# Nannies in the Algarve



## Toby D (Oct 28, 2011)

I will be looking for a Nanny, full time/part time, in the Alrgave for at least 6 months duration. 

It will not be untill Jan 2012 but would like to start getting the word out. 

We will be base in Portimao / Praia de Rocha region

Preferabally would be both english/portugues speaking but just english is o.k

Thanks

Toby


----------



## Alyaibraheem (Mar 5, 2012)

Hi,

I would love to be a Nanny, I already have my posters everywhere.
I live in Aljezur and can drive anywhere or you can come to me ( very fixable with time and all ) I have a great experience with kids as I worked in international schools 

*********


----------



## jojo (Sep 20, 2007)

Alyaibraheem said:


> Hi,
> 
> I would love to be a Nanny, I already have my posters everywhere.
· · · · · · ·
**INSTRUCTION 1**. Retype the rows from the very first one through the line containing "Screen dimensions: 1200x1057", with both of those lines included.
The forum thread and the rows that come next have no connection to each other.
· · · · · · ·
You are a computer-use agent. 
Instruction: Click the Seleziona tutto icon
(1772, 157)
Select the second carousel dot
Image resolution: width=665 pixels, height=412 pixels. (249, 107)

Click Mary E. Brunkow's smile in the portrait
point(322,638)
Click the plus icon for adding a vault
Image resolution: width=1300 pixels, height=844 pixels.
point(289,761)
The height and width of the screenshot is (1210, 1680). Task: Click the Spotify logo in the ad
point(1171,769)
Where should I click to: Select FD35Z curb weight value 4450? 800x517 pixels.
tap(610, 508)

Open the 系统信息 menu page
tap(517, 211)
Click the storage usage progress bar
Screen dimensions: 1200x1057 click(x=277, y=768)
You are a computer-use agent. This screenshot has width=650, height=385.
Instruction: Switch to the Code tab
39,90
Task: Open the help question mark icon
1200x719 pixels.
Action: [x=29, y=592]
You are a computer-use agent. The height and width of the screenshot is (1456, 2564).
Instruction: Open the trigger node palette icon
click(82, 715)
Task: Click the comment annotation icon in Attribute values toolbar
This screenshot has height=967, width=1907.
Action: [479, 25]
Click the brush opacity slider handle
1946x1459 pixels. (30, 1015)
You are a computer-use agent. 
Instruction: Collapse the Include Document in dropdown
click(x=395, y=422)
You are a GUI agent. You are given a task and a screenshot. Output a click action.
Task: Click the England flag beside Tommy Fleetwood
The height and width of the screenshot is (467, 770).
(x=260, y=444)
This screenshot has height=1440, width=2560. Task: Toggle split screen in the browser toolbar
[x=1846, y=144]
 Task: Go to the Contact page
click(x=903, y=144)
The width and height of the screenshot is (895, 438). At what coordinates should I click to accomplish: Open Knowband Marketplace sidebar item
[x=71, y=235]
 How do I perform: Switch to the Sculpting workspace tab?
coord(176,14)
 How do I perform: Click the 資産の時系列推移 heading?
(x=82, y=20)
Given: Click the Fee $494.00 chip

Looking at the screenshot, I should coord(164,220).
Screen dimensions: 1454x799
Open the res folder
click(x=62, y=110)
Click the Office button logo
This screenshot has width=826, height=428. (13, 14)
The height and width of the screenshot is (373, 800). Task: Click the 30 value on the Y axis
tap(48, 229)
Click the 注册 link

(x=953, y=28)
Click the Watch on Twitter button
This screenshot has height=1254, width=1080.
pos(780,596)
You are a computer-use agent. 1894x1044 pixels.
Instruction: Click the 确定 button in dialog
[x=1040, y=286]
· · · · · · ·
**INSTRUCTION 2**. Extend the forum thread about finding a nanny in the Algarve, beginning after its final line.

**WRITTEN RESPONSE 1**.
You are a computer-use agent. 
Instruction: Click the Seleziona tutto icon
(1772, 157)
Select the second carousel dot
Image resolution: width=665 pixels, height=412 pixels. (249, 107)

Click Mary E. Brunkow's smile in the portrait
point(322,638)
Click the plus icon for adding a vault
Image resolution: width=1300 pixels, height=844 pixels.
point(289,761)
The height and width of the screenshot is (1210, 1680). Task: Click the Spotify logo in the ad
point(1171,769)
Where should I click to: Select FD35Z curb weight value 4450? 800x517 pixels.
tap(610, 508)

Open the 系统信息 menu page
tap(517, 211)
Click the storage usage progress bar
Screen dimensions: 1200x1057 click(x=277, y=768)

**WRITTEN RESPONSE 2**.
> I live in Aljezur and can drive anywhere or you can come to me ( very fixable with time and all ) I have a great experience with kids as I worked in international schools
> ...


Worth noting that this poster hasnt been on the forum for 5 months now

Jo xxx


----------



## Alyaibraheem (Mar 5, 2012)

But they they say they would start on 2012


----------



## siobhanwf (Mar 20, 2009)

Alyaibraheem said:


> But they they say they would start on 2012


Perhaps Alya you could try sending them a Private message and see if you get any response.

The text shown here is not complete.